Most people use their hands and faces to portray emotions. It is very rare to see someone in a heated informal discussion that is not waving and flailing these appendages about. However, ask this person to stand on stage and just act out the conversation, and most likely they will freeze like a deer in headlights. For actors and dancers, more than any other group, their livelihood depends on their ability to move their bodies and faces to portray emotions. The most important aspect is for those emotions to seem real. This involves letting go of self-consciousness and the knowledge that many eyes are watching your every move.
The art of mime takes this to an even higher level, asking the actor to portray emotions and ideas with his/her whole body. Sometimes this is done while being silent as well. The art is believed to have originated in ancient Greece when actors used to do tragic mime during dramatic plays. Then, mime was transferred to ancient Rome, where the tradition continued.
Studio Emad Eddin in Downtown are hosting Iranian-Egyptian instructor Sabry Zekry for a fundamentals of mime and physical composition workshop called “a chair, an object and I”. His credentials, according to the studio’s website, are: “While working with English artist James Sutherland in South Korea, Zekry discovered physical theatre. Since 2010, he has participated in several workshops, researching physical theatre at the Grotowski Institute (Poland) and at Le Site de pratiques théâtrales (Paris, Lavauzelle).”
Zekry will be teaching participants the methods of Etienne Decroux of corporeal mime. On the studio’s website, it states: “Decroux’s body training was based in part on what modern dancers call “isolations”, in which body sections move in prescribed sequence, and, in part, on the physics of compensation required to keep the body in balance when the center of gravity is shifted. It is the parent of sculpture, poetry and music. It proceeds by analogy, metaphor, and musicality.”
“We will be working with one chair and one object. Participants must act out a story with the chair and using their bodies’ movement,” Zekry explained. He added that the kind of mime he will be teaching is different than the street-performed mime, which is also known as Pantomime. “[Pantomime] is based on mainly moving your face and hands. However, in mime, you have to use your whole body,” Zekry said. He explained that while Pantomime tends to be a silent art, in Decroux’s method, actors can speak.
“There is a great deal of rotation. Actors are required to move their bodies to create angles, and play with movement. It resembles biomechanics. It is a kind of physical theatre. We do not try to replace words with action,” Zekry said.
While anyone can join the workshop, Zekry believes that it will be most beneficial to dancers, actors and stage directors. “Or even writers who would like to research movements, or any amateurs interested in drama-related movement,” he added.

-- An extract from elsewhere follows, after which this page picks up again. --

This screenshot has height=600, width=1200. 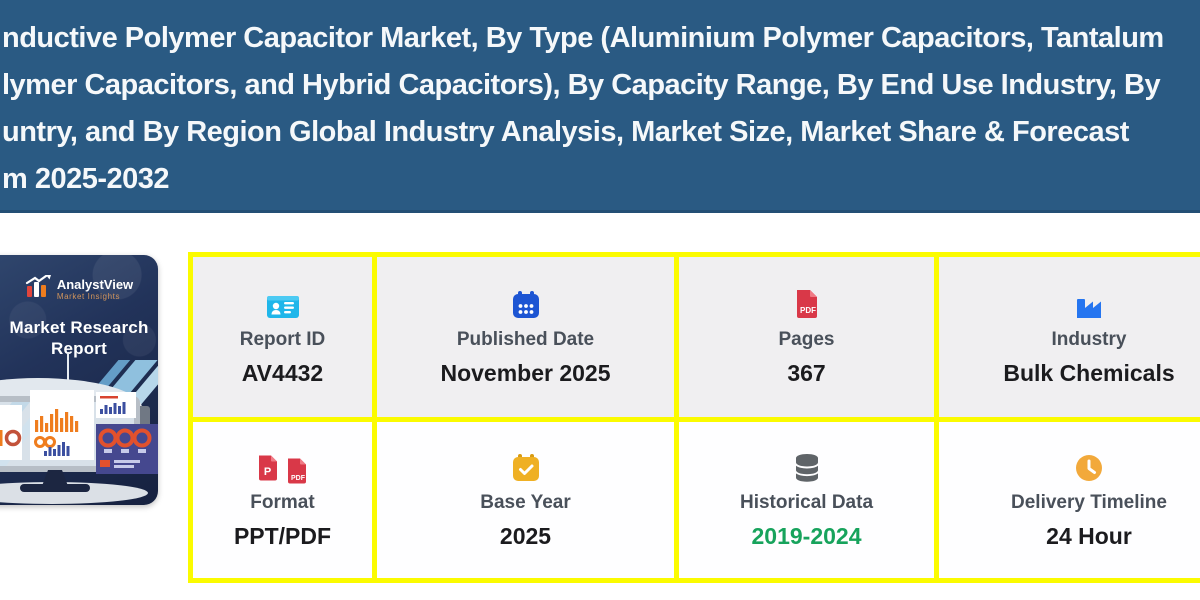 I want to click on info-value: PPT/PDF, so click(x=282, y=536).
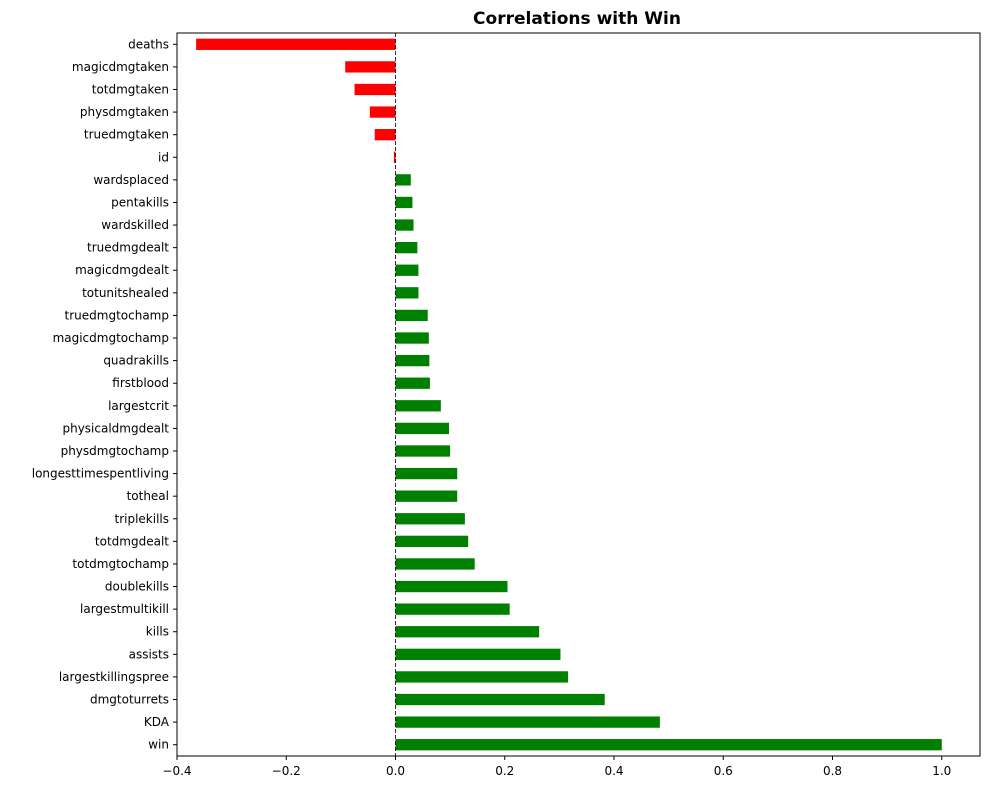 This screenshot has height=790, width=989. Describe the element at coordinates (418, 406) in the screenshot. I see `bar-largestcrit` at that location.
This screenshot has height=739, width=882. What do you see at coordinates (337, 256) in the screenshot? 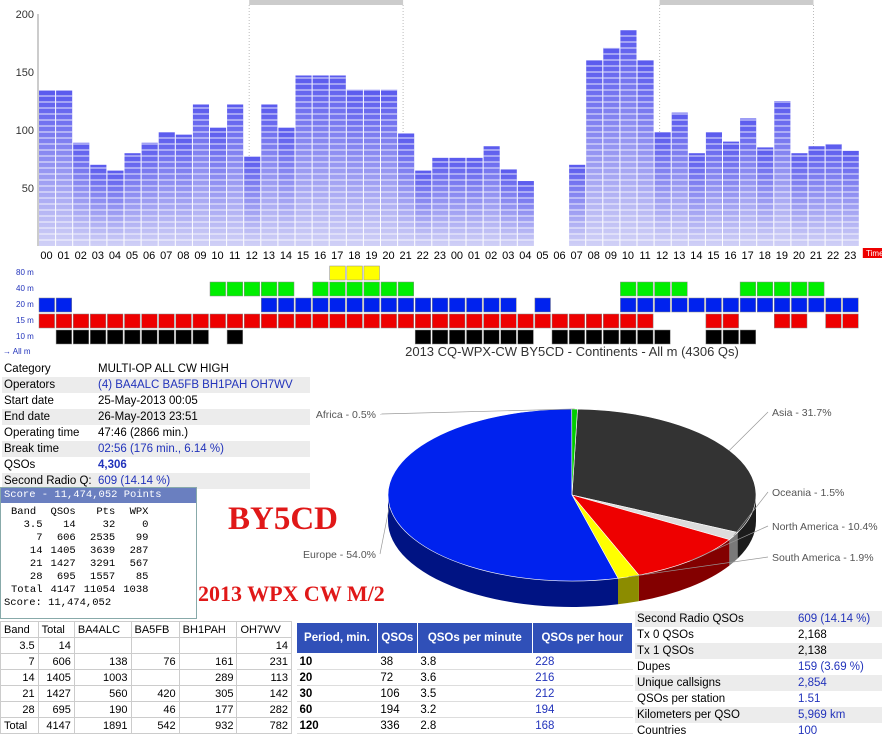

The website states: “The workshop will enable the participants through practical exploration of articulatory possibilities of the body, to work towards a poetics of movement, which does not yield to the evident nor is restricted by physical limitations to create a unit of physical theatre performance.”
Zekry expects participants to perform at the end of the workshop. “They can perform together or separately. It is up to them how to develop the idea which I will give them. My concept will be one story with five different aspects,” Zekry explained.
The workshop will start on 8 September and continued till 18 September from 3pm to 6pm. The deadline for registration is 4 September and the workshop costs EGP 200.